> **PROBLEM STATEMENT**: Filter these entries down to the lines that hold the word "Select", and show each of them.

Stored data
━━━━━━━━

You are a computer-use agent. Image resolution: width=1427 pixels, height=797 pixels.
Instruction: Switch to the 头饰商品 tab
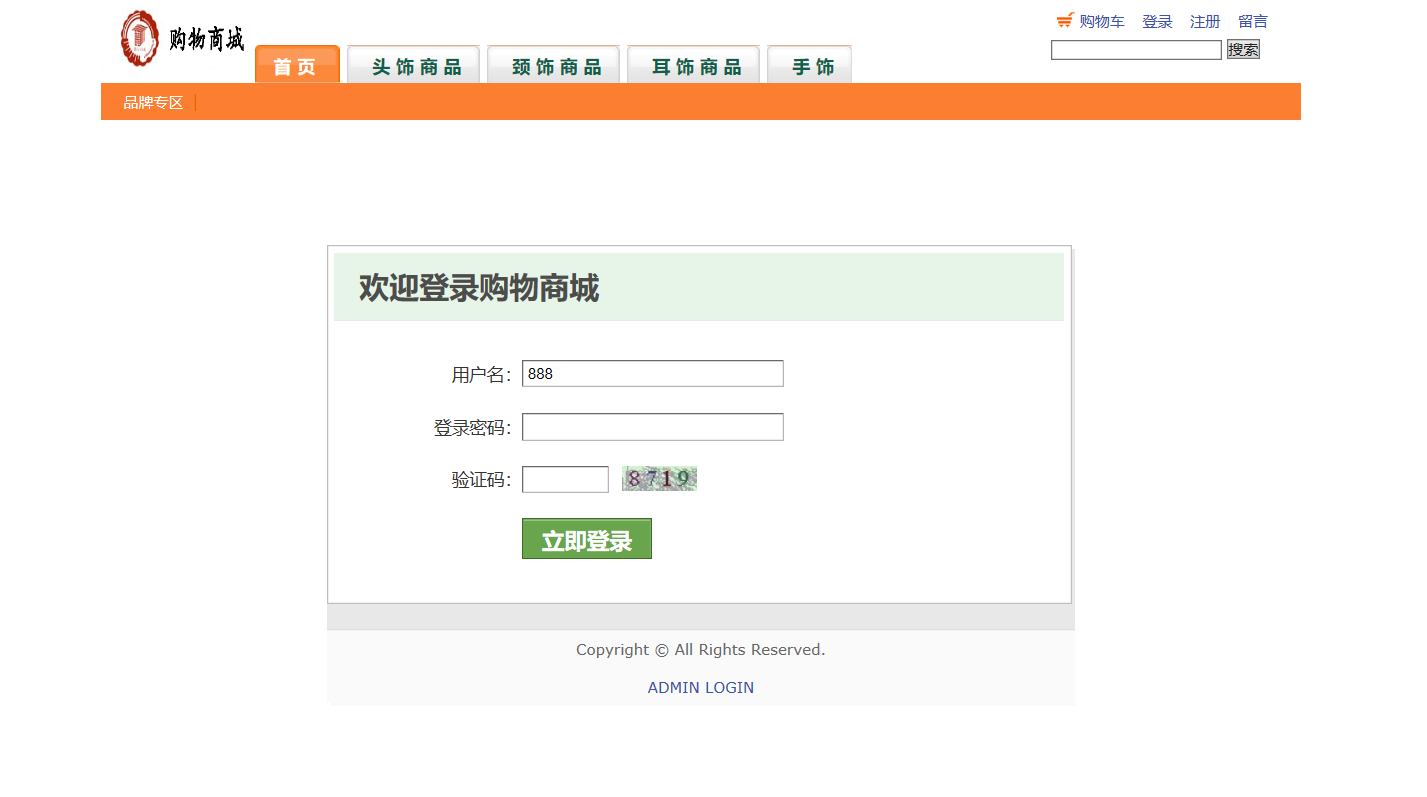pos(414,66)
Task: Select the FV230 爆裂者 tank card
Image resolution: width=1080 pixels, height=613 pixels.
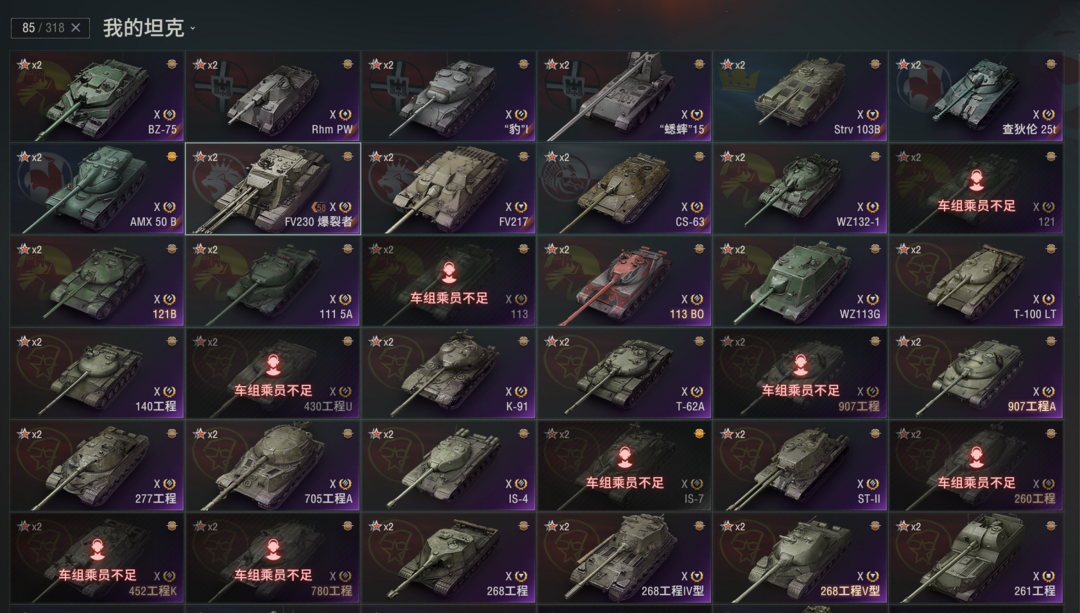Action: point(273,189)
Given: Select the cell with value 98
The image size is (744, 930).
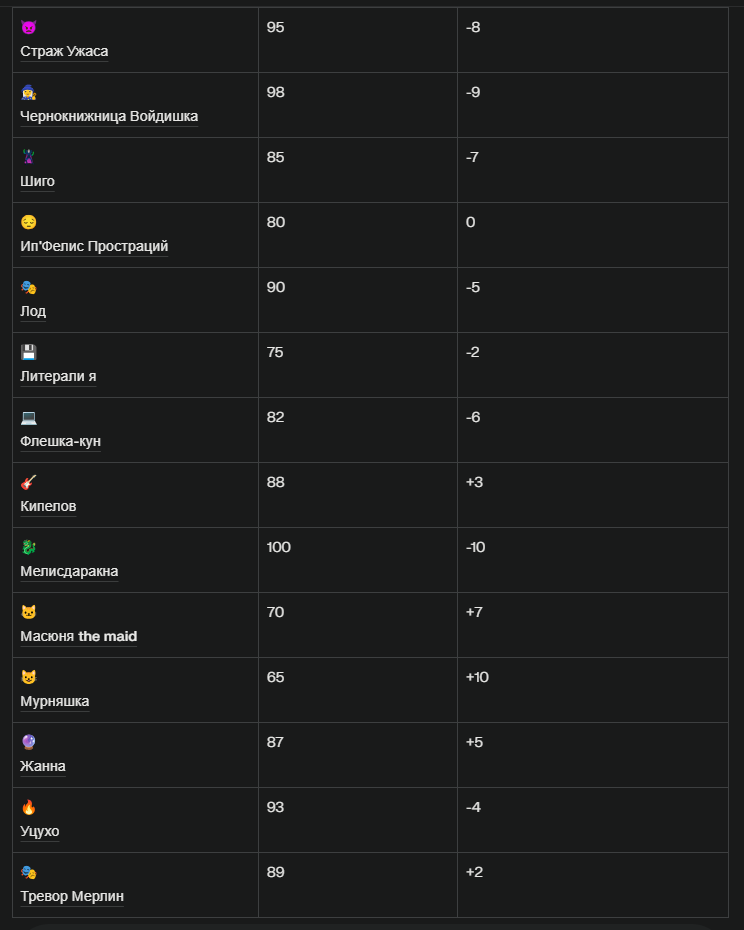Looking at the screenshot, I should (x=358, y=105).
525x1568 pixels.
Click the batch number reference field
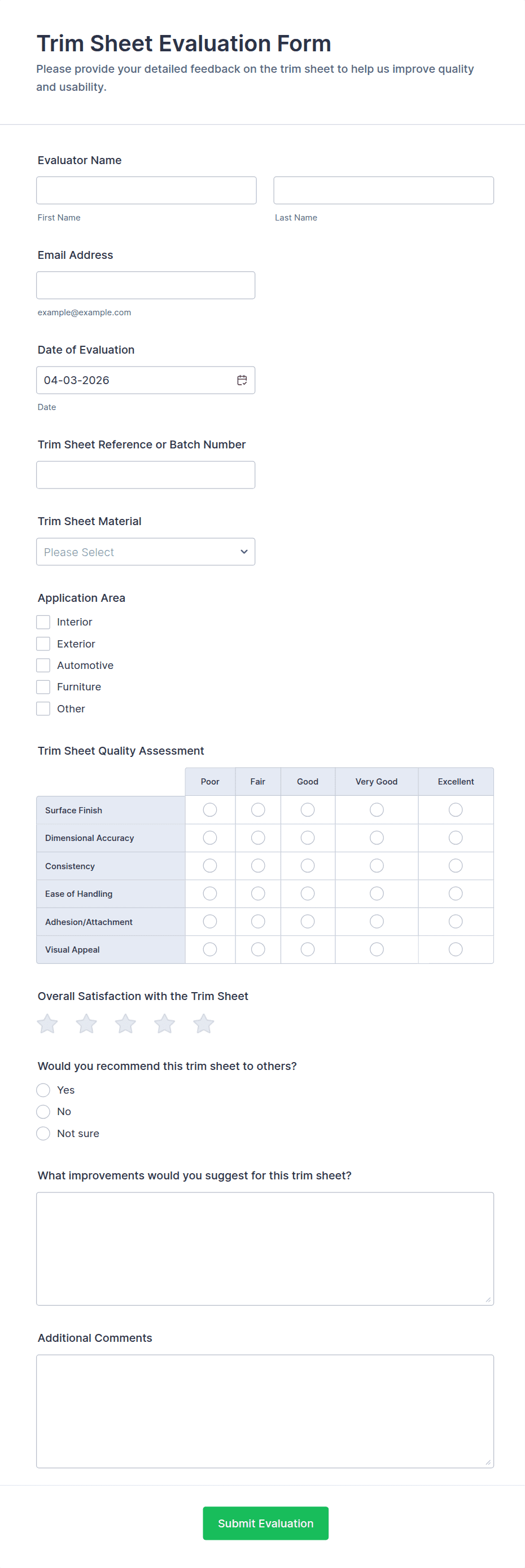[146, 475]
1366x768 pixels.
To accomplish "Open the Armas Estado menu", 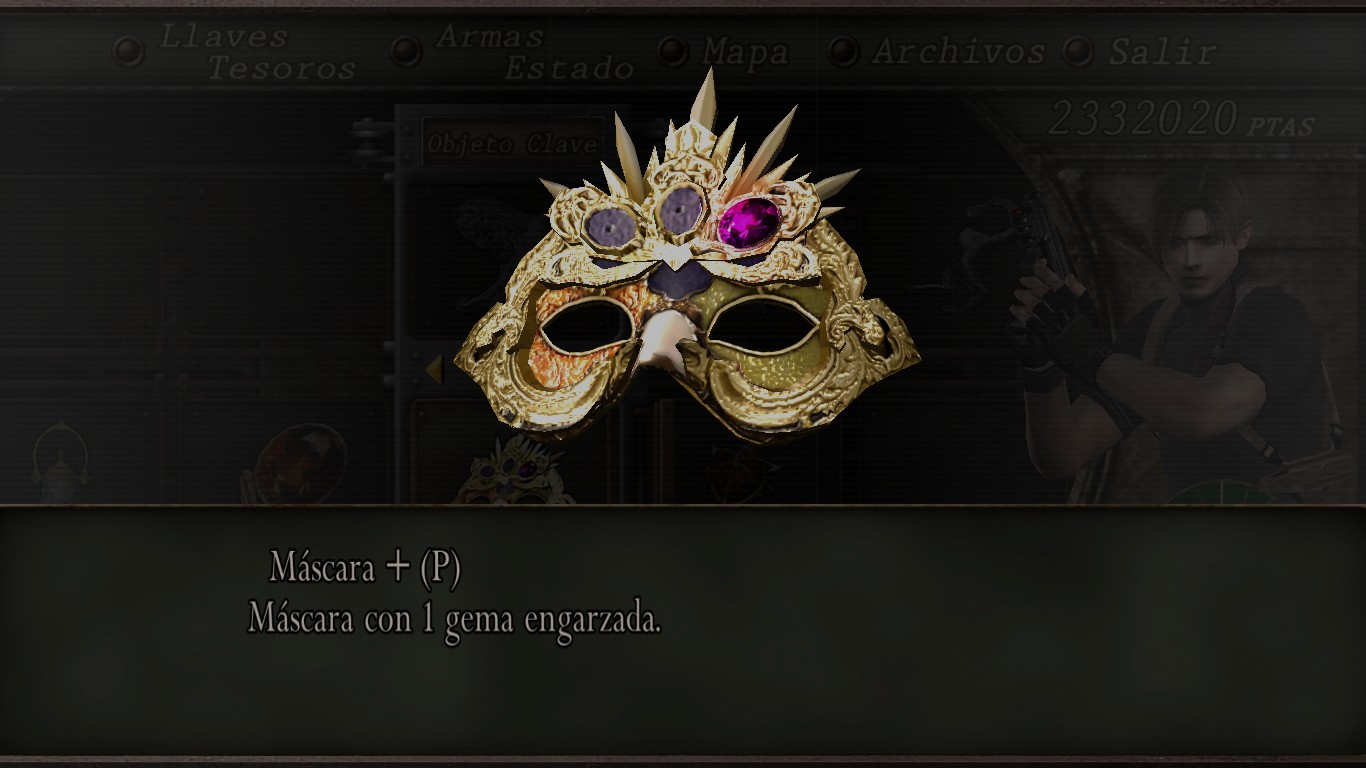I will click(x=536, y=52).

━━━━━━━━

> **ANSWER BOX**:
Task: Select the FV230 爆裂者 tank card
Given: Select the cell with value 98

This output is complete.